**WORK ITEM:**
Would you return every entry, exactly as it is written?

Stored data entries:
[Start of Attachment]
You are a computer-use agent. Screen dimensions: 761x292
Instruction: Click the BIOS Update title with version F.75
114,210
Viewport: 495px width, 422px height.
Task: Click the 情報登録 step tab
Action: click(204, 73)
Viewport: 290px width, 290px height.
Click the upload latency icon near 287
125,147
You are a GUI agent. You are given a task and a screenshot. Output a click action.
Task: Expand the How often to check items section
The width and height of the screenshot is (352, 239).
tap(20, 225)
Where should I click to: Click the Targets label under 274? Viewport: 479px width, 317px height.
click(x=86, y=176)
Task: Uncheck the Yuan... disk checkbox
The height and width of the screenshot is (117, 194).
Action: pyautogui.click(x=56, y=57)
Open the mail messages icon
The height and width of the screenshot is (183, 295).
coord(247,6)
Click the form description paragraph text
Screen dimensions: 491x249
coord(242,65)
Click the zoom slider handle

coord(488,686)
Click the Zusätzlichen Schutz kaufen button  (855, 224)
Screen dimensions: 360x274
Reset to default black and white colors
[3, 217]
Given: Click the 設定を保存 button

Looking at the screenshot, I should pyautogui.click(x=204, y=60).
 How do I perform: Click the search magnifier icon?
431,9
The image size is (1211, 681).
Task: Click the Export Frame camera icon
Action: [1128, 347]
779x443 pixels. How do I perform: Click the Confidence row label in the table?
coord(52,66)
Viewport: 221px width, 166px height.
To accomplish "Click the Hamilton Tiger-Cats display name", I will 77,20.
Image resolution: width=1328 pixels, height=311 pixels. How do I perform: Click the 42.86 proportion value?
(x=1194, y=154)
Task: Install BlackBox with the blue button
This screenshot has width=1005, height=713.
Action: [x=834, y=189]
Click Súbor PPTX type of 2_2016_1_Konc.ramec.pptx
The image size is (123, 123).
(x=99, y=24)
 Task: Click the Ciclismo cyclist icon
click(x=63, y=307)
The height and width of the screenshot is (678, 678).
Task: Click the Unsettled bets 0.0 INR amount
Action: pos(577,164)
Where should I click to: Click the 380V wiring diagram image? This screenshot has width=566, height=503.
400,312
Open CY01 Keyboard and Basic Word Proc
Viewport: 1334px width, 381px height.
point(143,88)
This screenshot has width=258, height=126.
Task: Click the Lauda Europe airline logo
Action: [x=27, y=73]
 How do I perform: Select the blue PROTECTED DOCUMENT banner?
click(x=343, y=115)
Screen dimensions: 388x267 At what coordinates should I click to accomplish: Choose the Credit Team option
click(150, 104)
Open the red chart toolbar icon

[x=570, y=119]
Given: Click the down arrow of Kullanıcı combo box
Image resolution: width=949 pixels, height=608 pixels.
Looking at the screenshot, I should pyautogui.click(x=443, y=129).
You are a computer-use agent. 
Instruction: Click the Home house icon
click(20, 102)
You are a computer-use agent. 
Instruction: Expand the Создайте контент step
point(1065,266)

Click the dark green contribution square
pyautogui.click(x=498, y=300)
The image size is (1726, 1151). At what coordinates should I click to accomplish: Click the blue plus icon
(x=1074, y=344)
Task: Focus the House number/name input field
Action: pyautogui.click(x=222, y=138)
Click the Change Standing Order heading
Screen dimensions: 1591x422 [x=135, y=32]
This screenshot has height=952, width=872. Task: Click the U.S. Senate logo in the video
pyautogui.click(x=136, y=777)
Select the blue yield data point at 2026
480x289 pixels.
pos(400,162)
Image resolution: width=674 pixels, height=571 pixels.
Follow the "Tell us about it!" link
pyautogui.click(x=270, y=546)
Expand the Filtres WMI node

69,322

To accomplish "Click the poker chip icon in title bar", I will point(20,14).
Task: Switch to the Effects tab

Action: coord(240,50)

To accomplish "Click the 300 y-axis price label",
[End of Attachment]
**RESPONSE AREA:**
You are a computer-use agent. Screen dimensions: 761x292
Instruction: Click the BIOS Update title with version F.75
114,210
Viewport: 495px width, 422px height.
Task: Click the 情報登録 step tab
Action: click(204, 73)
Viewport: 290px width, 290px height.
Click the upload latency icon near 287
125,147
You are a GUI agent. You are given a task and a screenshot. Output a click action.
Task: Expand the How often to check items section
The width and height of the screenshot is (352, 239).
tap(20, 225)
Where should I click to: Click the Targets label under 274? Viewport: 479px width, 317px height.
click(x=86, y=176)
Task: Uncheck the Yuan... disk checkbox
The height and width of the screenshot is (117, 194).
Action: pyautogui.click(x=56, y=57)
Open the mail messages icon
The height and width of the screenshot is (183, 295).
coord(247,6)
Click the form description paragraph text
Screen dimensions: 491x249
coord(242,65)
Click the zoom slider handle

coord(488,686)
Click the Zusätzlichen Schutz kaufen button  (855, 224)
Screen dimensions: 360x274
Reset to default black and white colors
[3, 217]
Given: Click the 設定を保存 button

Looking at the screenshot, I should pyautogui.click(x=204, y=60).
 How do I perform: Click the search magnifier icon?
431,9
The image size is (1211, 681).
Task: Click the Export Frame camera icon
Action: [1128, 347]
779x443 pixels. How do I perform: Click the Confidence row label in the table?
coord(52,66)
Viewport: 221px width, 166px height.
To accomplish "Click the Hamilton Tiger-Cats display name", I will 77,20.
Image resolution: width=1328 pixels, height=311 pixels. How do I perform: Click the 42.86 proportion value?
(x=1194, y=154)
Task: Install BlackBox with the blue button
This screenshot has width=1005, height=713.
Action: [x=834, y=189]
Click Súbor PPTX type of 2_2016_1_Konc.ramec.pptx
The image size is (123, 123).
(x=99, y=24)
 Task: Click the Ciclismo cyclist icon
click(x=63, y=307)
The height and width of the screenshot is (678, 678).
Task: Click the Unsettled bets 0.0 INR amount
Action: pos(577,164)
Where should I click to: Click the 380V wiring diagram image? This screenshot has width=566, height=503.
400,312
Open CY01 Keyboard and Basic Word Proc
Viewport: 1334px width, 381px height.
point(143,88)
This screenshot has width=258, height=126.
Task: Click the Lauda Europe airline logo
Action: [x=27, y=73]
 How do I perform: Select the blue PROTECTED DOCUMENT banner?
click(x=343, y=115)
Screen dimensions: 388x267 At what coordinates should I click to accomplish: Choose the Credit Team option
click(150, 104)
Open the red chart toolbar icon

[x=570, y=119]
Given: Click the down arrow of Kullanıcı combo box
Image resolution: width=949 pixels, height=608 pixels.
Looking at the screenshot, I should pyautogui.click(x=443, y=129).
You are a computer-use agent. 
Instruction: Click the Home house icon
click(20, 102)
You are a computer-use agent. 
Instruction: Expand the Создайте контент step
point(1065,266)

Click the dark green contribution square
pyautogui.click(x=498, y=300)
The image size is (1726, 1151). At what coordinates should I click to accomplish: Click the blue plus icon
(x=1074, y=344)
Task: Focus the House number/name input field
Action: pyautogui.click(x=222, y=138)
Click the Change Standing Order heading
Screen dimensions: 1591x422 [x=135, y=32]
This screenshot has height=952, width=872. Task: Click the U.S. Senate logo in the video
pyautogui.click(x=136, y=777)
Select the blue yield data point at 2026
480x289 pixels.
pos(400,162)
Image resolution: width=674 pixels, height=571 pixels.
Follow the "Tell us about it!" link
pyautogui.click(x=270, y=546)
Expand the Filtres WMI node

69,322

To accomplish "Click the poker chip icon in title bar", I will point(20,14).
Task: Switch to the Effects tab

Action: coord(240,50)

To accomplish "Click the 300 y-axis price label",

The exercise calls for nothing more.